## Work item
Among the entries below, one stretch runs from the line that contains "Instruction: Open the filtered data view" through the line that contains "You are a computer-use agent. Image". Repeat that stretch exactly, ends included, and only that.
---+---
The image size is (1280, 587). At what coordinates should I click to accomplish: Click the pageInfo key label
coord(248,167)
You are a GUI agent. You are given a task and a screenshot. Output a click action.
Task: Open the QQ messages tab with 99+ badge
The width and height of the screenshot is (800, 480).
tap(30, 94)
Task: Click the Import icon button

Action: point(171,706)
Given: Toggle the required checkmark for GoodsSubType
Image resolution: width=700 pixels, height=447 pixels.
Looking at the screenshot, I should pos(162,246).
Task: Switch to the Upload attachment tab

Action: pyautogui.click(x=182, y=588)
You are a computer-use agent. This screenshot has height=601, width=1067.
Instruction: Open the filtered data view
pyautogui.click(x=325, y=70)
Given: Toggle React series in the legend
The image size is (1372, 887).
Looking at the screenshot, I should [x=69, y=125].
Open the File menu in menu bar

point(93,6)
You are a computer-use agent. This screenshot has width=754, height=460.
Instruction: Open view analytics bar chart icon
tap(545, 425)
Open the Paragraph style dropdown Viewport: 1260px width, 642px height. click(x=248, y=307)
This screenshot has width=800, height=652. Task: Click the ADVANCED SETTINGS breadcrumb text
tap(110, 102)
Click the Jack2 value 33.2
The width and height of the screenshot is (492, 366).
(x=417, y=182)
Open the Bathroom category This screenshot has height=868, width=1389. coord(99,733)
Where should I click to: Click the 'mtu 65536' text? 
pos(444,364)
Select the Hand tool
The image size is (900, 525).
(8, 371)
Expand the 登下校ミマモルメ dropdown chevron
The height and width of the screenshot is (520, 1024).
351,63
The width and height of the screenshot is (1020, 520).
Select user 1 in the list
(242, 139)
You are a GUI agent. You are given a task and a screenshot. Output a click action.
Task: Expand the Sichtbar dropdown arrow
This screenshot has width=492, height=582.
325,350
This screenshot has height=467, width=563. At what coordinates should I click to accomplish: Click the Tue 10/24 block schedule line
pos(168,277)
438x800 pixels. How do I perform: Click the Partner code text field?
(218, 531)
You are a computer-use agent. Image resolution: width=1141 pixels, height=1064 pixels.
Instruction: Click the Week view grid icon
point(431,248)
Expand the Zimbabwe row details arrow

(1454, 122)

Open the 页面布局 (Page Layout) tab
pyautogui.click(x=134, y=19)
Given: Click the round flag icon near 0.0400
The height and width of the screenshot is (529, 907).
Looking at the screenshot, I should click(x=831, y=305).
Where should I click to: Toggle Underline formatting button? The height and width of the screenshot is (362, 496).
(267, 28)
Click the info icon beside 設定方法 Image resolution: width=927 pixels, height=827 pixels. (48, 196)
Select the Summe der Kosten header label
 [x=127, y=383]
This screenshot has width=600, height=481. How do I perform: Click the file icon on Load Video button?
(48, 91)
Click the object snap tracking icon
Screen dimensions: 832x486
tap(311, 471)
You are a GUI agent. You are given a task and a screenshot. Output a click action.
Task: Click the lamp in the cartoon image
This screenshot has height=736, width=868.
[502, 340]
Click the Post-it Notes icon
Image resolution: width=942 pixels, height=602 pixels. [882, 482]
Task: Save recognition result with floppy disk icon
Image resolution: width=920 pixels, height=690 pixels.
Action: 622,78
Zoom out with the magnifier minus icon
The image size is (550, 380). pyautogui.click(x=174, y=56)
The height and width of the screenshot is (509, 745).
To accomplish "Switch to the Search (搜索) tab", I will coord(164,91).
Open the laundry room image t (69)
---+---
## Task output
Instruction: Open the filtered data view
pyautogui.click(x=325, y=70)
Given: Toggle React series in the legend
The image size is (1372, 887).
Looking at the screenshot, I should [x=69, y=125].
Open the File menu in menu bar

point(93,6)
You are a computer-use agent. This screenshot has width=754, height=460.
Instruction: Open view analytics bar chart icon
tap(545, 425)
Open the Paragraph style dropdown Viewport: 1260px width, 642px height. click(x=248, y=307)
This screenshot has width=800, height=652. Task: Click the ADVANCED SETTINGS breadcrumb text
tap(110, 102)
Click the Jack2 value 33.2
The width and height of the screenshot is (492, 366).
(x=417, y=182)
Open the Bathroom category This screenshot has height=868, width=1389. coord(99,733)
Where should I click to: Click the 'mtu 65536' text? 
pos(444,364)
Select the Hand tool
The image size is (900, 525).
(8, 371)
Expand the 登下校ミマモルメ dropdown chevron
The height and width of the screenshot is (520, 1024).
351,63
The width and height of the screenshot is (1020, 520).
Select user 1 in the list
(242, 139)
You are a GUI agent. You are given a task and a screenshot. Output a click action.
Task: Expand the Sichtbar dropdown arrow
This screenshot has width=492, height=582.
325,350
This screenshot has height=467, width=563. At what coordinates should I click to accomplish: Click the Tue 10/24 block schedule line
pos(168,277)
438x800 pixels. How do I perform: Click the Partner code text field?
(218, 531)
You are a computer-use agent. Image resolution: width=1141 pixels, height=1064 pixels.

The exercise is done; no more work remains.